I quickly learnt though it’s just the way he is. Not all babies do what they are supposed to and just like adults they are all different.

Don’t get frustrated, step back for a few minutes and calm down. You’re breaking your back to get him to do something he doesn’t really want to. Instead, just follow his lead and enjoy him.

willowsandroses · 26/02/2021 17:47

No not necessarily but it’s also not necessarily true that ADs and/or therapy will be helpful. This is just a personal response and not intended to steer people either way but personally I find exercise, fresh air, talking to my friends, so much more helpful. If others don’t that’s fine too!

My OH once left ds on his changing mat in desperation 😂 (ds loves the changing mat so it wasn’t as if he was lying there wailing!)

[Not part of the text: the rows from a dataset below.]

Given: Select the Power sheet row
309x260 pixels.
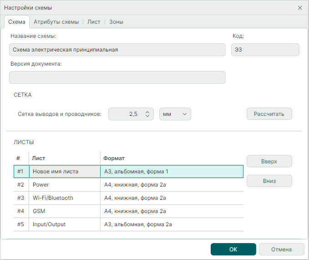Looking at the screenshot, I should point(64,185).
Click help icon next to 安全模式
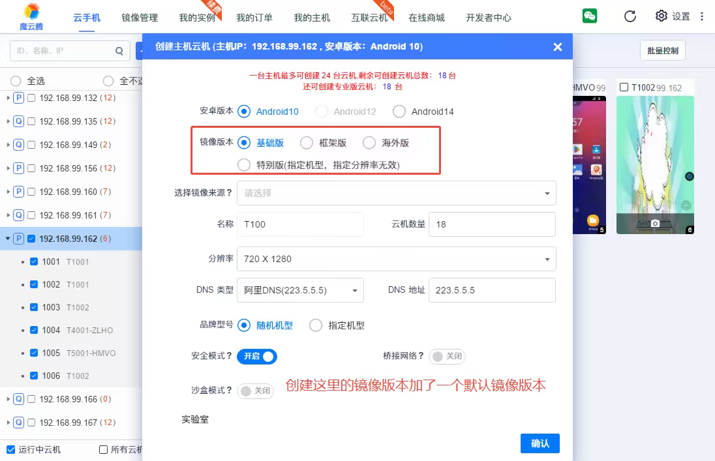Screen dimensions: 715x461 point(229,356)
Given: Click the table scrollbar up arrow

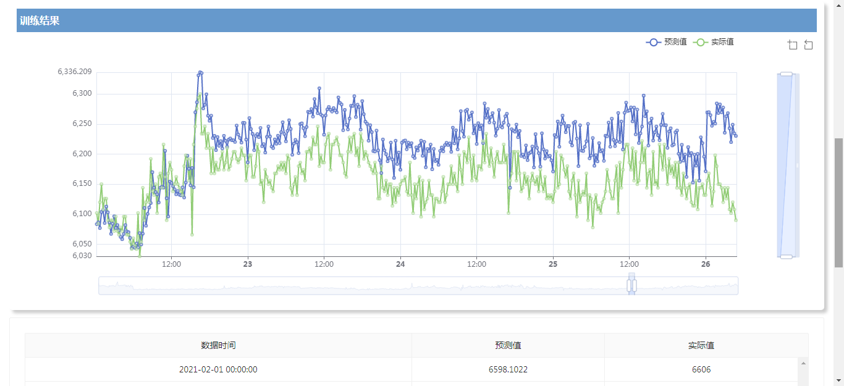Looking at the screenshot, I should point(803,363).
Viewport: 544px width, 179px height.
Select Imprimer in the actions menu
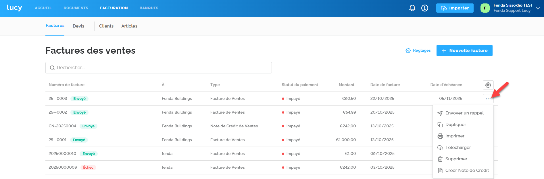[x=455, y=136]
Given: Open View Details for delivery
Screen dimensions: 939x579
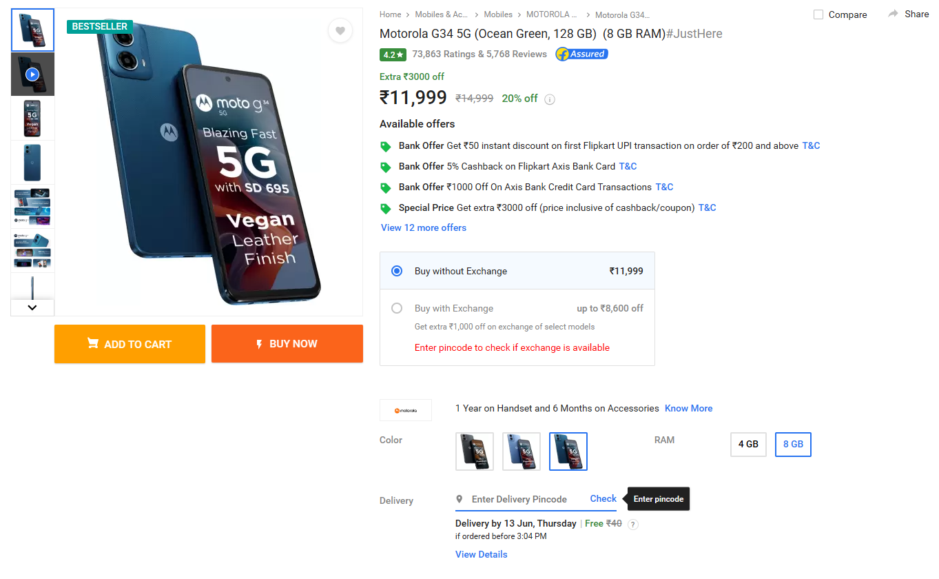Looking at the screenshot, I should coord(481,554).
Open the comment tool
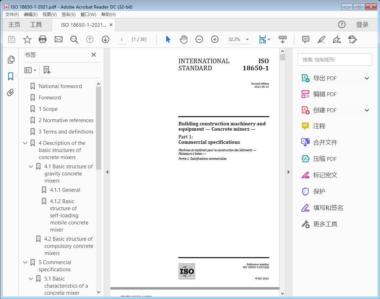 coord(305,39)
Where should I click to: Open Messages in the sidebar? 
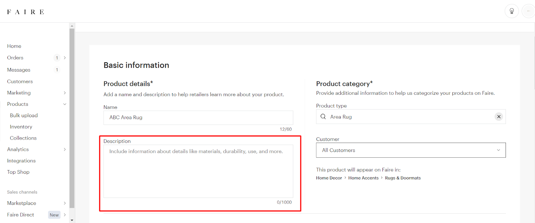point(19,70)
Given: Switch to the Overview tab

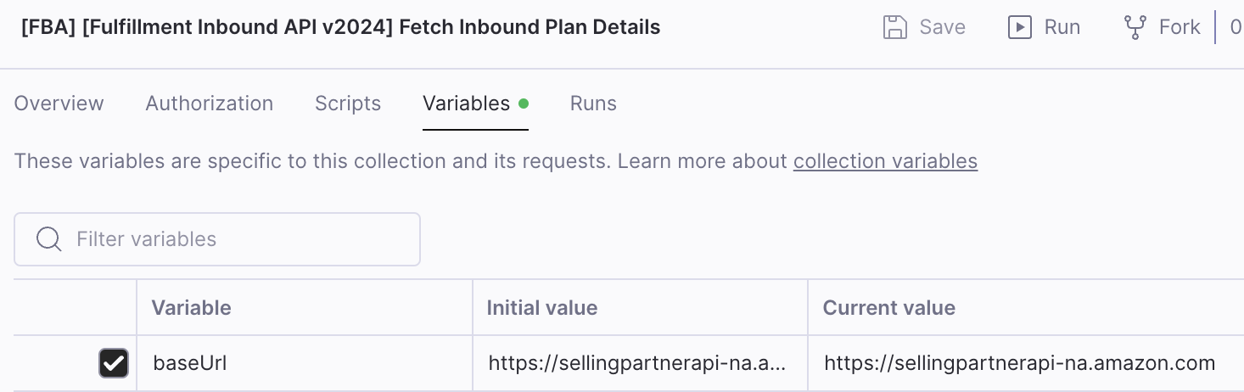Looking at the screenshot, I should (59, 104).
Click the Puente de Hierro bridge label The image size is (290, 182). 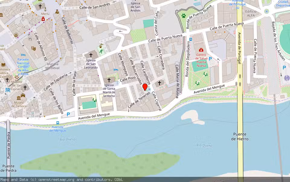click(x=240, y=137)
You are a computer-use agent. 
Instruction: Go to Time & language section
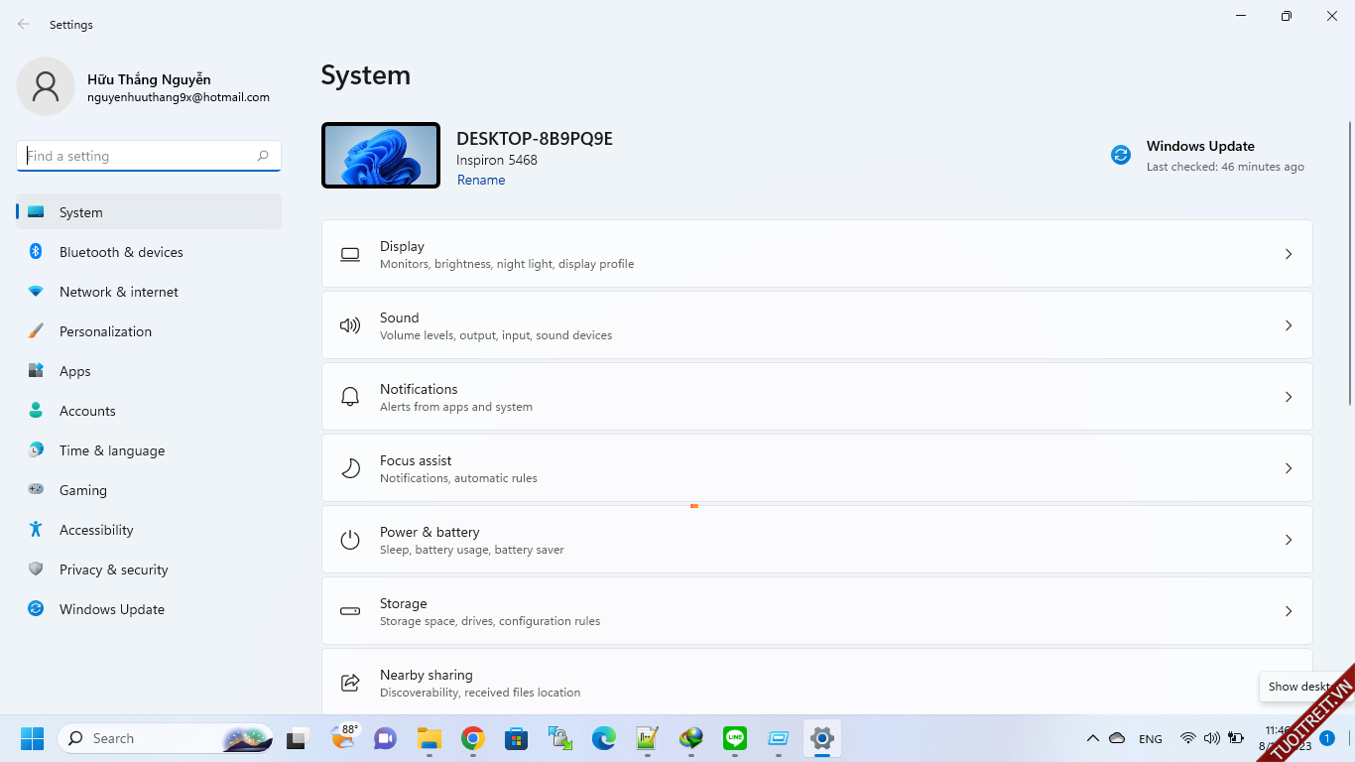(x=112, y=450)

NameChange30 · 26/02/2021 17:55

@willowsandroses

No not necessarily but it’s also not necessarily true that ADs and/or therapy will be helpful. This is just a personal response and not intended to steer people either way but personally I find exercise, fresh air, talking to my friends, so much more helpful. If others don’t that’s fine too!

My OH once left ds on his changing mat in desperation 😂 (ds loves the changing mat so it wasn’t as if he was lying there wailing!)

Yes going for a walk in the fresh air is definitely helpful for mental health. Of course if you're in the depths of depression, it's not really going to cut it (because on bad days, depressed people can't motivate themselves to go out for a walk).

Also, in the last two months we've had some shocking weather, days of relentless rain, which doesn't make it tempting or cheering to go out for a walk.

And in lockdown, it's not possible to do all the things that might help our mental health (in my case, yoga classes - I could do yoga at home but don't - and swimming, to give just two examples).

I don't see the point in being so negative about two things (CBT and antidepressants) than can be and have been very helpful indeed for many people with mental health issues. They might not work for everyone but they help a lot of people.

Part of my problem was taking the steps to engage with CBT and take antidepressants as I couldn't see the point; actually trying them is a positive step for your mental health, if you're at the point when a GP or other HCP recommends it.